だがどうしてもLeicaM3は丁重に扱いたくなるし、家族や都市スナップ撮影向けのカメラだと思う。

カメラに厳しい環境だったりすると、さすがに半世紀以上昔のカメラを持ち出すのは気が引ける。

ということで、そういう時にはいただきもののF3を使うことにしたのだが、このF3ちょっと挙動がおかしい。メッサーシュミットMe262くらい挙動がおかしいんです。

たぶん露出計が少し狂っているか、僕の露出の取り方が下手だったせいもあるのだが。

あとフィルムのズレなんかもあるしなあ。

 

そんな時である。

また僕の脳内で短絡的な思考回路がショート寸前となった。

『登山なんかで使う時は、露出計付き機械式シャッターのカメラが良いのではなかろうか?』

頑強、故障しづらく、電池問題なし、まさしく(沼)男の中の(沼)男が持つべきカメラ。

 

dc.watch.impress.co.jp

実はLeicaM3並みに欲しいカメラがあった。

NikonF2チタンモデルである。これはかの有名な冒険家植村直己が北極などの極地探検で使用するために使ったウエムラスペシャルの市販版という位置づけ。

植村直己は僕が尊敬する戦後日本人No.1であり、

 

新装版 青春を山に賭けて (文春文庫)

新装版 青春を山に賭けて (文春文庫)

  • 作者:植村 直己
  • 出版社/メーカー: 文藝春秋
  • 発売日: 2008/07/10
  • メディア: 文庫
 

この本で人生狂わされた口である。

まあどう狂わされたかは、このブログが物語っている(最近はカメラ趣味ブログになっているが)

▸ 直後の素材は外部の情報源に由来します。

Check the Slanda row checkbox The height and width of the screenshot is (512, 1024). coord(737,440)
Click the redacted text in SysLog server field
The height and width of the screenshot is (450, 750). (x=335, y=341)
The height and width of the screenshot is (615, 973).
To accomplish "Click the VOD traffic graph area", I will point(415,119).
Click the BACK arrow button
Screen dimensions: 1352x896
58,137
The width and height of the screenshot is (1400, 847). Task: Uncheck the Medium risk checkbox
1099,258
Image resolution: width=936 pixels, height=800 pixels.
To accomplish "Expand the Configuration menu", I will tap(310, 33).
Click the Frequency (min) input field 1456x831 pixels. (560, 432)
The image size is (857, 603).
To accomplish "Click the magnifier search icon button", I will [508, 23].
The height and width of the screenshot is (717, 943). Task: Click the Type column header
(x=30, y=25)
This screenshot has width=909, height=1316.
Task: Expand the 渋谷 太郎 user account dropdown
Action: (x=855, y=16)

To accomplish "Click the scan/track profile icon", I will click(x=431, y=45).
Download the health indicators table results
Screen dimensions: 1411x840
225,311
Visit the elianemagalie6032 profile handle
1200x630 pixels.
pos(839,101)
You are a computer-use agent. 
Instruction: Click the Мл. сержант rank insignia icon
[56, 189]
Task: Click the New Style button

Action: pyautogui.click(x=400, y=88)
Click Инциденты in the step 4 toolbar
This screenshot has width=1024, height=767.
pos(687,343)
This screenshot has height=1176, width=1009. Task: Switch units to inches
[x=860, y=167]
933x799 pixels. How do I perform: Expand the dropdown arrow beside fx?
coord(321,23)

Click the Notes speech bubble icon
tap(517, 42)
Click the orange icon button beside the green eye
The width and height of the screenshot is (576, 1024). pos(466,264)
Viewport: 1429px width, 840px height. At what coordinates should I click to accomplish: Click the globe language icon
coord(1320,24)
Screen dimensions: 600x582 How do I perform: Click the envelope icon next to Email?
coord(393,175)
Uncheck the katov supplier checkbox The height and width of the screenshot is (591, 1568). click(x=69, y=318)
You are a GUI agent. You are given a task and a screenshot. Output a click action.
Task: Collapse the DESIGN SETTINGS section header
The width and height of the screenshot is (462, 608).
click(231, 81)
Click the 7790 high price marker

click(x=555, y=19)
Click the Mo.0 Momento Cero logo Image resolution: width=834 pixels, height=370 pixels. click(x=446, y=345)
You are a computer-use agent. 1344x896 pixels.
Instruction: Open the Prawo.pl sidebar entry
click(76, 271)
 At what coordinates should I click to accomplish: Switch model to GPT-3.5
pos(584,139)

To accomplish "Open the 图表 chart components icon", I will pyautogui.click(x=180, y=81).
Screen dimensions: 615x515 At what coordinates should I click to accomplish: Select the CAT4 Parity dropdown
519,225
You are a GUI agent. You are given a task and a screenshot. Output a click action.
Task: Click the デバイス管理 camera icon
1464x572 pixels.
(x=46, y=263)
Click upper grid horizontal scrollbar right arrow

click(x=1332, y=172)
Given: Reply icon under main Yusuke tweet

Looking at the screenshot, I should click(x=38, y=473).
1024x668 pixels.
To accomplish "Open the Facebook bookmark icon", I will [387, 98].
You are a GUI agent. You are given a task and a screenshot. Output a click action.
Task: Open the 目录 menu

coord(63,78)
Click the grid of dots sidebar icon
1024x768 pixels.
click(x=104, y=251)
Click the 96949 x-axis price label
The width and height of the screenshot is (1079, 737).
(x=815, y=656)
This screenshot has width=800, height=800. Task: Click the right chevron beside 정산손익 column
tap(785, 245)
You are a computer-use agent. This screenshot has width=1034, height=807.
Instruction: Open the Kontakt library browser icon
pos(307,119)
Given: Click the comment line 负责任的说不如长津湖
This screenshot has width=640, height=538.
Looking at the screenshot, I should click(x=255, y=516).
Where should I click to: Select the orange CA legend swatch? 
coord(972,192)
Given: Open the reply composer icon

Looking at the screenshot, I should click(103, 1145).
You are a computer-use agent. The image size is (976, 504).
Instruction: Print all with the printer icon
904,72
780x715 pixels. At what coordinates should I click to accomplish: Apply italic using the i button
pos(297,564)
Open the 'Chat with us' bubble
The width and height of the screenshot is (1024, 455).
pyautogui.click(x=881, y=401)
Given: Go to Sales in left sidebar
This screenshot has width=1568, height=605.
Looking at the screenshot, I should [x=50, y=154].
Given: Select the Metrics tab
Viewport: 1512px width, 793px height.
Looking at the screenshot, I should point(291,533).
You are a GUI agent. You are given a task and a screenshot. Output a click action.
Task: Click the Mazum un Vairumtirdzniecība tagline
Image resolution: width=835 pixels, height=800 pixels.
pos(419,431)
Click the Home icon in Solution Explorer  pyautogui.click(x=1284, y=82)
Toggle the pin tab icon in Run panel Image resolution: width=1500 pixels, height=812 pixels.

『家族や町での撮影はLeicaM3、自然はF2にすればもう最強じゃないか!』

何が最強かはわからないが、男子ってこういう所あるんですよ。小学生時代は傘があればアバンストラッシュとか九頭龍閃できたわけですよ。

 

というわけで、F2を調べ上げる。

フィルムカメラ好きは、この購入候補の徹底調査こそが「本番」である。

購入したあとの撮影なんか実はどうでもよく、購入までの過程こそがカメラ沼人間の生きる醍醐味。

本末顛倒ではあるが、悲しいけどこれが沼なのよね。

 

もちろんF2チタンモデルはプレミア価格で20万前後という国産のくせに高飛車高慢ちきなお値段。

でもこの値段のおかげで所有感と物欲を満たしてくれるというのが、カメラ業界では常識。

一般庶民でライカとかに手を出す層は自他ともに認める「ネジが外れている状態」であるため、金銭感覚も逆断層となっている。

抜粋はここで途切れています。